## [Task details]
Strip the pictures and reproduce the rest of the listing exactly.
---
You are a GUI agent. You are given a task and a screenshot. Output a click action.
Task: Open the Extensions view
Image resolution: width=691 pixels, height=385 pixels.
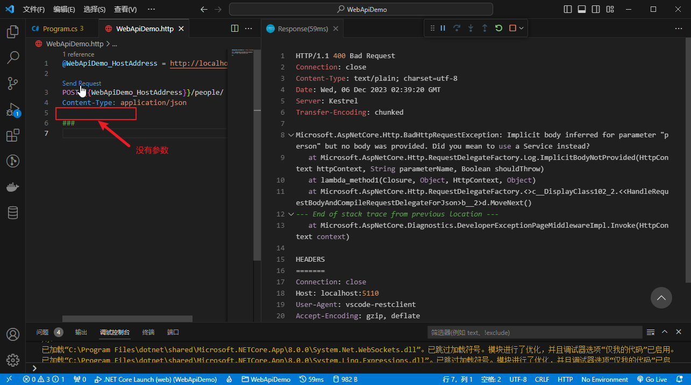coord(13,135)
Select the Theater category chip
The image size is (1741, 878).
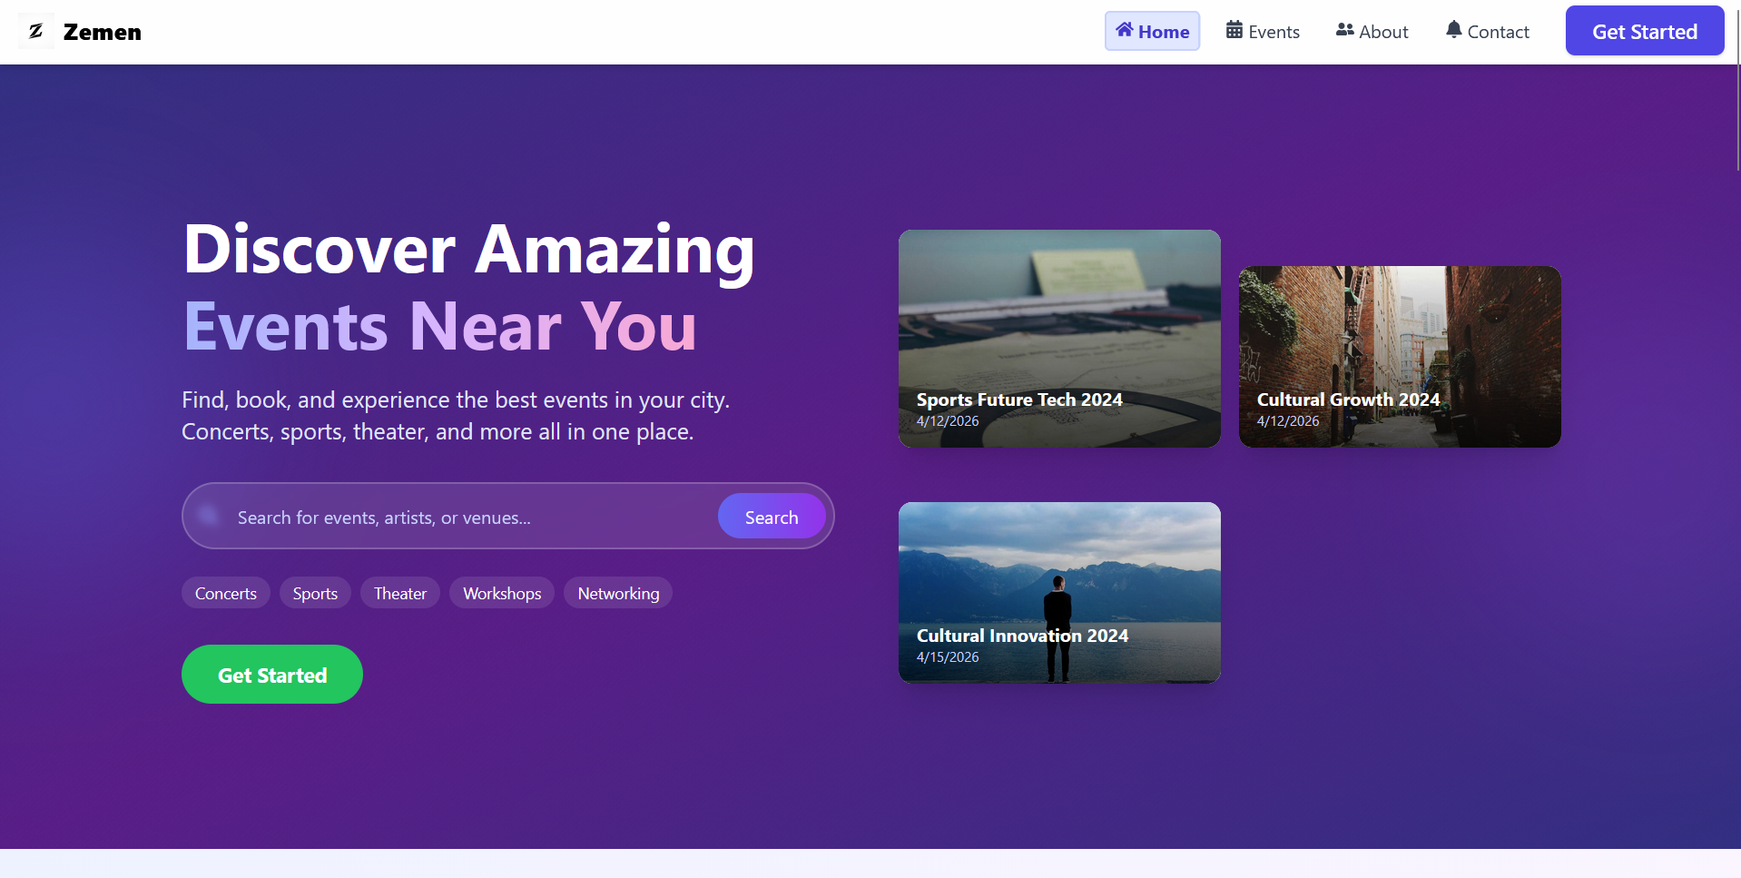point(400,593)
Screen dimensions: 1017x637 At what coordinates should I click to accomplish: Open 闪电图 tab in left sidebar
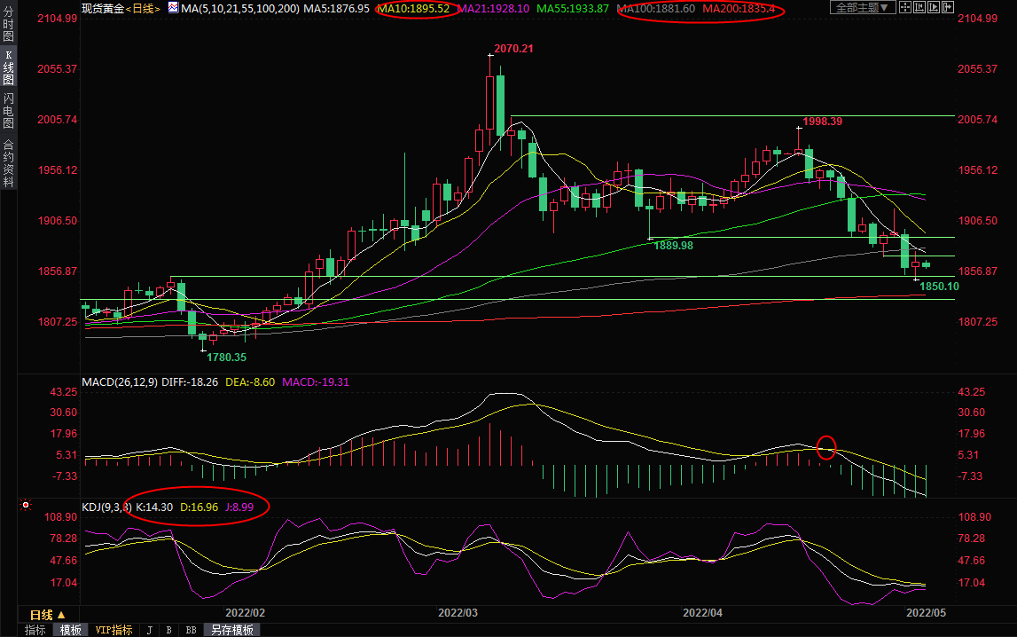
---
## [Response below]
You are a GUI agent. You are given a task and a screenshot. Output a click action.
Task: Open the Extensions view
Image resolution: width=691 pixels, height=385 pixels.
coord(13,135)
Select the Theater category chip
The image size is (1741, 878).
point(400,593)
Screen dimensions: 1017x637 At what coordinates should I click to accomplish: Open 闪电图 tab in left sidebar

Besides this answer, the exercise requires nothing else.